Start MATERIAL FOR THIS EXERCISE

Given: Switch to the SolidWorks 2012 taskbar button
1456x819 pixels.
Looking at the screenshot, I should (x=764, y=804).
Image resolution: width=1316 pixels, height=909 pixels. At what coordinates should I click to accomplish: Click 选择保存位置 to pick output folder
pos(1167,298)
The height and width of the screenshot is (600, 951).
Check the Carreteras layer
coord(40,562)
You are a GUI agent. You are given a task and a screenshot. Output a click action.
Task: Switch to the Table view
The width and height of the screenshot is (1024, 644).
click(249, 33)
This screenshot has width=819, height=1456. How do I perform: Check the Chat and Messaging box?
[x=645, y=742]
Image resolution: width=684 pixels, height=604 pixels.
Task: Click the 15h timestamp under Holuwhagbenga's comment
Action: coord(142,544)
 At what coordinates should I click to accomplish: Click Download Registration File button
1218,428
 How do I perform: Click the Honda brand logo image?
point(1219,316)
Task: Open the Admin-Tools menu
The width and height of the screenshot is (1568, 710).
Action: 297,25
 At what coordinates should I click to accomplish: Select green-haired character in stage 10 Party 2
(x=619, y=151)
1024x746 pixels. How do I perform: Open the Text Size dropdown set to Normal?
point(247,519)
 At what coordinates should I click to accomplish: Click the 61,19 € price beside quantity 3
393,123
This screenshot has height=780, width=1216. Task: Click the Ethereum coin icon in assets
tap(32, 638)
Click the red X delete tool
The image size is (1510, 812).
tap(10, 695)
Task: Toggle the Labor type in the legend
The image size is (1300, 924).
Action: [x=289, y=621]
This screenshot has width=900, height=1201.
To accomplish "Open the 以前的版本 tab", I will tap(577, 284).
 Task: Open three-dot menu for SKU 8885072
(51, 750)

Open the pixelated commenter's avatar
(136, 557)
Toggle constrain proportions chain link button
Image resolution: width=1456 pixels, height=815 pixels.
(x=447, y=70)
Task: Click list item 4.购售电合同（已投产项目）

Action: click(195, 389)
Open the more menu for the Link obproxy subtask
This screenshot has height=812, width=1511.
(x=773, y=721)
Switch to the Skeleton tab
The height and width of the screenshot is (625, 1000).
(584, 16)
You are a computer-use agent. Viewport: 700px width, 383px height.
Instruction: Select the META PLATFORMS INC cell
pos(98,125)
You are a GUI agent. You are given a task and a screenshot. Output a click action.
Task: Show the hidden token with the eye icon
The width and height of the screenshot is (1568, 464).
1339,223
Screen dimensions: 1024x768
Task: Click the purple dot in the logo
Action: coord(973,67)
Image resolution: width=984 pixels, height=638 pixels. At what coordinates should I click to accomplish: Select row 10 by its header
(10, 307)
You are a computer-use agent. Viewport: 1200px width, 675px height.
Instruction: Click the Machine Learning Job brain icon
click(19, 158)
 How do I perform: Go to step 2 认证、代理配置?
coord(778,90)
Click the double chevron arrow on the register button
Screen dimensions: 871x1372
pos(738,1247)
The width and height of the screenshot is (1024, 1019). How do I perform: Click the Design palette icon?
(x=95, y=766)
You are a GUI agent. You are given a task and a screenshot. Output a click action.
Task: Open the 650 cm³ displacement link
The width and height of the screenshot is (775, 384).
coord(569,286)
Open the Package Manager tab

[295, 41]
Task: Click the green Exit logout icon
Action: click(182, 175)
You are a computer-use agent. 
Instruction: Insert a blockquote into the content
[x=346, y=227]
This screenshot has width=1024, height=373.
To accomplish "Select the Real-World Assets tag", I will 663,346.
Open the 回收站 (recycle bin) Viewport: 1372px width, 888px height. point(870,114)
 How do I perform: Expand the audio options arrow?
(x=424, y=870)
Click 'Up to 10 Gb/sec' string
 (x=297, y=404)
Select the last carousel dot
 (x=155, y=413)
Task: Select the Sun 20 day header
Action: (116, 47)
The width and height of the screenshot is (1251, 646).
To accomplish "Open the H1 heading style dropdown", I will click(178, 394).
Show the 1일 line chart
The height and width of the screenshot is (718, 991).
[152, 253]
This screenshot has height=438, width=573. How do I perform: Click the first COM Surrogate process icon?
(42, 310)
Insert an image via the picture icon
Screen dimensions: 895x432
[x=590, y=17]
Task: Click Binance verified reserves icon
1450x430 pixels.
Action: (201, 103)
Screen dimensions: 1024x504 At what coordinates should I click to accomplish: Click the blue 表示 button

End MATERIAL FOR THIS EXERCISE

EXERCISE:
Rewrite every line of the dataset excerpt above, replacing the phrase "At what coordinates should I click to accomplish" with "Which point should I click to accomplish" and leaving everything else unchanged.

RESULT OF THIS EXERCISE:
Given: Switch to the SolidWorks 2012 taskbar button
1456x819 pixels.
Looking at the screenshot, I should (x=764, y=804).
Image resolution: width=1316 pixels, height=909 pixels. Which point should I click to accomplish: Click 选择保存位置 to pick output folder
pos(1167,298)
The height and width of the screenshot is (600, 951).
Check the Carreteras layer
coord(40,562)
You are a GUI agent. You are given a task and a screenshot. Output a click action.
Task: Switch to the Table view
The width and height of the screenshot is (1024, 644).
click(249, 33)
This screenshot has width=819, height=1456. How do I perform: Check the Chat and Messaging box?
[x=645, y=742]
Image resolution: width=684 pixels, height=604 pixels.
Task: Click the 15h timestamp under Holuwhagbenga's comment
Action: coord(142,544)
 Which point should I click to accomplish: Click Download Registration File button
1218,428
 How do I perform: Click the Honda brand logo image?
point(1219,316)
Task: Open the Admin-Tools menu
The width and height of the screenshot is (1568, 710).
Action: 297,25
 Which point should I click to accomplish: Select green-haired character in stage 10 Party 2
(x=619, y=151)
1024x746 pixels. How do I perform: Open the Text Size dropdown set to Normal?
point(247,519)
 Which point should I click to accomplish: Click the 61,19 € price beside quantity 3
393,123
This screenshot has height=780, width=1216. Task: Click the Ethereum coin icon in assets
tap(32, 638)
Click the red X delete tool
The image size is (1510, 812).
tap(10, 695)
Task: Toggle the Labor type in the legend
The image size is (1300, 924).
Action: [x=289, y=621]
This screenshot has width=900, height=1201.
To accomplish "Open the 以前的版本 tab", I will tap(577, 284).
 Task: Open three-dot menu for SKU 8885072
(51, 750)

Open the pixelated commenter's avatar
(136, 557)
Toggle constrain proportions chain link button
Image resolution: width=1456 pixels, height=815 pixels.
(x=447, y=70)
Task: Click list item 4.购售电合同（已投产项目）

Action: click(195, 389)
Open the more menu for the Link obproxy subtask
This screenshot has height=812, width=1511.
(x=773, y=721)
Switch to the Skeleton tab
The height and width of the screenshot is (625, 1000).
(584, 16)
You are a computer-use agent. Viewport: 700px width, 383px height.
Instruction: Select the META PLATFORMS INC cell
pos(98,125)
You are a GUI agent. You are given a task and a screenshot. Output a click action.
Task: Show the hidden token with the eye icon
The width and height of the screenshot is (1568, 464).
1339,223
Screen dimensions: 1024x768
Task: Click the purple dot in the logo
Action: coord(973,67)
Image resolution: width=984 pixels, height=638 pixels. Which point should I click to accomplish: Select row 10 by its header
(10, 307)
You are a computer-use agent. Viewport: 1200px width, 675px height.
Instruction: Click the Machine Learning Job brain icon
click(19, 158)
 How do I perform: Go to step 2 认证、代理配置?
coord(778,90)
Click the double chevron arrow on the register button
Screen dimensions: 871x1372
pos(738,1247)
The width and height of the screenshot is (1024, 1019). How do I perform: Click the Design palette icon?
(x=95, y=766)
You are a GUI agent. You are given a task and a screenshot. Output a click action.
Task: Open the 650 cm³ displacement link
The width and height of the screenshot is (775, 384).
coord(569,286)
Open the Package Manager tab

[295, 41]
Task: Click the green Exit logout icon
Action: click(182, 175)
You are a computer-use agent. 
Instruction: Insert a blockquote into the content
[x=346, y=227]
This screenshot has width=1024, height=373.
To accomplish "Select the Real-World Assets tag", I will 663,346.
Open the 回收站 (recycle bin) Viewport: 1372px width, 888px height. point(870,114)
 How do I perform: Expand the audio options arrow?
(x=424, y=870)
Click 'Up to 10 Gb/sec' string
 (x=297, y=404)
Select the last carousel dot
 (x=155, y=413)
Task: Select the Sun 20 day header
Action: (116, 47)
The width and height of the screenshot is (1251, 646).
To accomplish "Open the H1 heading style dropdown", I will click(178, 394).
Show the 1일 line chart
The height and width of the screenshot is (718, 991).
[152, 253]
This screenshot has height=438, width=573. How do I perform: Click the first COM Surrogate process icon?
(42, 310)
Insert an image via the picture icon
Screen dimensions: 895x432
[x=590, y=17]
Task: Click Binance verified reserves icon
1450x430 pixels.
Action: (201, 103)
Screen dimensions: 1024x504 Which point should I click to accomplish: Click the blue 表示 button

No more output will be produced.